● **The task**
Determine how many lines in the items below contain the string "toolbar". Reply with the number alone.
──────── Data supplied ────────
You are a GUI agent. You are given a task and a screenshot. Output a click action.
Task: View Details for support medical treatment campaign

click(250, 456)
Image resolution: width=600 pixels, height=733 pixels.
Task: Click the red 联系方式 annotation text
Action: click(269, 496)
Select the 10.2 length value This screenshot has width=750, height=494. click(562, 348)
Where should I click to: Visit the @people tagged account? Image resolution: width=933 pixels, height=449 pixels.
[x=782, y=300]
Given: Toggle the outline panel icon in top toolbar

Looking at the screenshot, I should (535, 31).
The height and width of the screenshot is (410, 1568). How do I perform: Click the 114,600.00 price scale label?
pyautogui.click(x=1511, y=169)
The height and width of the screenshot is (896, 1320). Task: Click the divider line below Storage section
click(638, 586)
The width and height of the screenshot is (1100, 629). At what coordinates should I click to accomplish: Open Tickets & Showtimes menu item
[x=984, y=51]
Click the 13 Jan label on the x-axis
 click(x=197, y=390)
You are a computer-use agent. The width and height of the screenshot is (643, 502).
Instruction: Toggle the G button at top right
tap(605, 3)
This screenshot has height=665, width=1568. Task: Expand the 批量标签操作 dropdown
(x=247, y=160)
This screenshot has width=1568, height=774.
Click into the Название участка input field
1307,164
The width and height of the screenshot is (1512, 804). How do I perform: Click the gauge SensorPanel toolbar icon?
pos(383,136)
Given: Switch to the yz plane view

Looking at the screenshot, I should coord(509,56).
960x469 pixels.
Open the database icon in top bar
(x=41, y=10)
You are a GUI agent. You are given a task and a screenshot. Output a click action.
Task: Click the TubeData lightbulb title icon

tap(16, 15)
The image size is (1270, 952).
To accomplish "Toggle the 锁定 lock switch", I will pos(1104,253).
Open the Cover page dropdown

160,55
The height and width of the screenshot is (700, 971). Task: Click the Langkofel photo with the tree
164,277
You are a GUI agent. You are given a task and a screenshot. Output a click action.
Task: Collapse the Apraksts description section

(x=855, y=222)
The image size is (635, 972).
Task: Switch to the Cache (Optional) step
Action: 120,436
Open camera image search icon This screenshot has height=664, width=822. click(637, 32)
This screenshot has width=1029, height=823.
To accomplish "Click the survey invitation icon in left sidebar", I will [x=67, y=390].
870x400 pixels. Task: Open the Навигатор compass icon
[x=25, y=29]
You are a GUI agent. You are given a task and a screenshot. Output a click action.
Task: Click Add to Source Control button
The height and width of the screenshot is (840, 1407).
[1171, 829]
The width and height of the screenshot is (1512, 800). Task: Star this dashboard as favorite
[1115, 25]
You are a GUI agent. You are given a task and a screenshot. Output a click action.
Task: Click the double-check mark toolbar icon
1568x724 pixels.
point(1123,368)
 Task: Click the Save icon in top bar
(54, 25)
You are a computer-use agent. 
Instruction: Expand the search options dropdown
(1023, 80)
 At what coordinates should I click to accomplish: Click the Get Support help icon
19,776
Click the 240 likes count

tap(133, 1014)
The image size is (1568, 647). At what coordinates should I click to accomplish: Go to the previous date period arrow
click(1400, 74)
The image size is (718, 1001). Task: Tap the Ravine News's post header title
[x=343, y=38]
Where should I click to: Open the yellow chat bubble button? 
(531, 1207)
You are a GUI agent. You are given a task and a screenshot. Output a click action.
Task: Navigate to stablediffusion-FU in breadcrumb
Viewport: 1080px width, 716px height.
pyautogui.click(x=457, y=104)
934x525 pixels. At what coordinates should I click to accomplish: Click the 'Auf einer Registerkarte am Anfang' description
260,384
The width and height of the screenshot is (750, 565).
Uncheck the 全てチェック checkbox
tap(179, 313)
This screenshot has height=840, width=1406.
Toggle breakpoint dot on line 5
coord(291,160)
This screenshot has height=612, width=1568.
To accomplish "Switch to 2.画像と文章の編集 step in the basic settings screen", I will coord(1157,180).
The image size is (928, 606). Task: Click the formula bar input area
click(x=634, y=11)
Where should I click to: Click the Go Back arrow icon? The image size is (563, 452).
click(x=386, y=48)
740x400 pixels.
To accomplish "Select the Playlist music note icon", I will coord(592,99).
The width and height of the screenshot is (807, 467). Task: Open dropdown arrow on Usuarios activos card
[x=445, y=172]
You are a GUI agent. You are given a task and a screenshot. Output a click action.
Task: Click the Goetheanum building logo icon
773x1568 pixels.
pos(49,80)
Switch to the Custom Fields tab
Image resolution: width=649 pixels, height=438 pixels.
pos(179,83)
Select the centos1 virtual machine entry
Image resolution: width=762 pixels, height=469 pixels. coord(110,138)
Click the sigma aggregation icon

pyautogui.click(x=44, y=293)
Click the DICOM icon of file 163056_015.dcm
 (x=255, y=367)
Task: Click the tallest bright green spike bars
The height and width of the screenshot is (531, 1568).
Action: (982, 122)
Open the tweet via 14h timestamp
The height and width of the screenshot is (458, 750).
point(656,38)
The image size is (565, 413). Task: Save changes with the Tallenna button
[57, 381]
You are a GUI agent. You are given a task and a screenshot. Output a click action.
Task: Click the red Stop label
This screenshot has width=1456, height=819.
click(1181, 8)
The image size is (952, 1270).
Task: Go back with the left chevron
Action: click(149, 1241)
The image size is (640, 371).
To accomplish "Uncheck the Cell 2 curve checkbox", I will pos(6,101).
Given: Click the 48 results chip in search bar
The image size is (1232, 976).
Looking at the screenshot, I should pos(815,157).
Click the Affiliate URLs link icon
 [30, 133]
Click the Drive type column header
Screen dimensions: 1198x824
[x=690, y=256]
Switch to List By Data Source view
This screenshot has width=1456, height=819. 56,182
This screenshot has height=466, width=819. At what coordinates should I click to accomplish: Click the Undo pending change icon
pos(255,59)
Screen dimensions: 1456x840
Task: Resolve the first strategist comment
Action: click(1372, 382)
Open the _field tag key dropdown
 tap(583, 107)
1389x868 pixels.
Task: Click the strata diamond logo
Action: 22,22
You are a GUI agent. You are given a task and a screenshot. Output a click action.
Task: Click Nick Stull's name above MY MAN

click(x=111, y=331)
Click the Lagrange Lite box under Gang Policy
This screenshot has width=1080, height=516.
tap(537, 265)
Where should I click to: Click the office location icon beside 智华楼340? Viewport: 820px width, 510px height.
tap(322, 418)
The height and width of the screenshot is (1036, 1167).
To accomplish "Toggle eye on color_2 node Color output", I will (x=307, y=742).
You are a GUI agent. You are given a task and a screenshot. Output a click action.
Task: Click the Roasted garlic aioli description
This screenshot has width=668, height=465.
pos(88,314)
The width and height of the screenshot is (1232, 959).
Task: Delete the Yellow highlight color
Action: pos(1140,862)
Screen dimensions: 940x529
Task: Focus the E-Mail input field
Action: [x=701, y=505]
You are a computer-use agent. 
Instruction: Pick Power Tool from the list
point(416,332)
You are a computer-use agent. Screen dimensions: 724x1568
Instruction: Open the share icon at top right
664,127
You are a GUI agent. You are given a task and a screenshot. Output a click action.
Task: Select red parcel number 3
────────
● **Final result**
3